* **STUDY TEXT**
----------
Tutorial 01 - Real market data and the DeTime feature factory
examples/notebooks/quant_trading/01_market_data_and_decomposition_feature_factory.ipynb and includes markdown cells, code cells, stdout, tables, and captured figures from the committed notebook.
Tutorial Navigation
| Track | Tutorial notebook |
|---|---|
| Roadmap | Tutorial 00 - Roadmap |
| Strategy Lab | 01 Trend-Following Lab |
| Tutorial Sequence | 01 Real Market Data and Feature Factory |
| Tutorial Sequence | 02 Decomposition-aware MA and MACD |
| Strategy Lab | 02 Oscillation-Reversion Lab |
| Strategy Expansion | 03 Method-Specific Variants |
| Tutorial Sequence | 03 Residual Mean Reversion |
| Strategy Expansion | 04 Component Pair Trading |
| Tutorial Sequence | 04 Donchian Breakout |
| Tutorial Sequence | 05 Pair-Spread Stat-Arb |
| Tutorial Sequence | 06 Cross-Sectional Rotation |
| Native SSA Replay | 07 Native SSA High-Return / Low-Drawdown |
Executed Notebook
This tutorial builds the data and feature layer used by the rest of the quant tutorial. The working idea is simple: a price or volume series is decomposed into trend, cycle and residual structure, then each component becomes a trading feature with a clear job.
The rendered notebook uses the bundled historical GOOG Yahoo Finance sample from the reference algorithmic-trading material. The same functions also support Yahoo Finance downloads through yfinance; the downloader script writes cached OHLCV panels for larger universes.
Two views are intentionally separated: a continuous diagnostic decomposition for visual intuition, and a causal walk-forward feature table for backtests. Sparse walk-forward features should not be judged as a smooth trend plot.
----------
* **SUPPLIED DATA**
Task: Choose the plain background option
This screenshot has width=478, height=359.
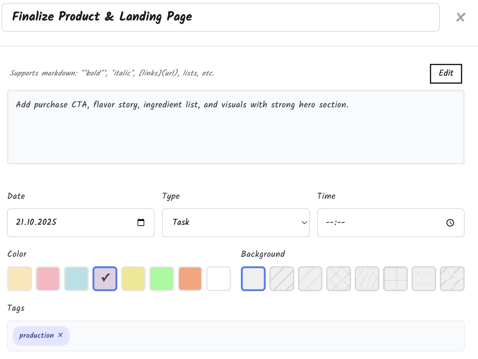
----------
* **BRIEF A**
In the DeTime feature factory tutorial, which sample does the rendered notebook use?
* **BRIEF B**
Write out the DeTime feature factory tutorial from "Two views are" to "smooth trend plot.", word for word.
* **BRIEF C**
Pick up the DeTime feature factory tutorial at its last sentence and carry it on from there.

* **EXERCISE OUTPUT A**
It uses the bundled historical GOOG Yahoo Finance sample from the reference algorithmic-trading material.

* **EXERCISE OUTPUT B**
Two views are intentionally separated: a continuous diagnostic decomposition for visual intuition, and a causal walk-forward feature table for backtests. Sparse walk-forward features should not be judged as a smooth trend plot.

* **EXERCISE OUTPUT C**
from pathlib import Path
import matplotlib.pyplot as plt
import numpy as np
import pandas as pd
from IPython.display import display
from examples.quant_trading.data import (
load_sample_goog_ohlcv,
market_data_manifest,
ohlcv_audit_report,
)
from examples.quant_trading.decomposition_features import (
build_feature_table,
estimate_dominant_period,
feature_coverage_report,
)
from examples.quant_trading.features import decompose_one_series, walkforward_decompose_ohlcv
from examples.quant_trading.validation import write_run_audit
pd.set_option("display.max_columns", 20)
REPORT_DIR = Path("examples/quant_trading/reports")
REPORT_DIR.mkdir(parents=True, exist_ok=True)
1. Load an auditable OHLCV table
For the documentation build we use a historical GOOG OHLCV table already stored in the repository. A live run can replace this object with fetch_yahoo_ohlcv_panel([...]) or the command-line downloader.
ohlcv_single = load_sample_goog_ohlcv(trim_start="2014-01-01")
ticker = ohlcv_single.attrs.get("symbol", "GOOG")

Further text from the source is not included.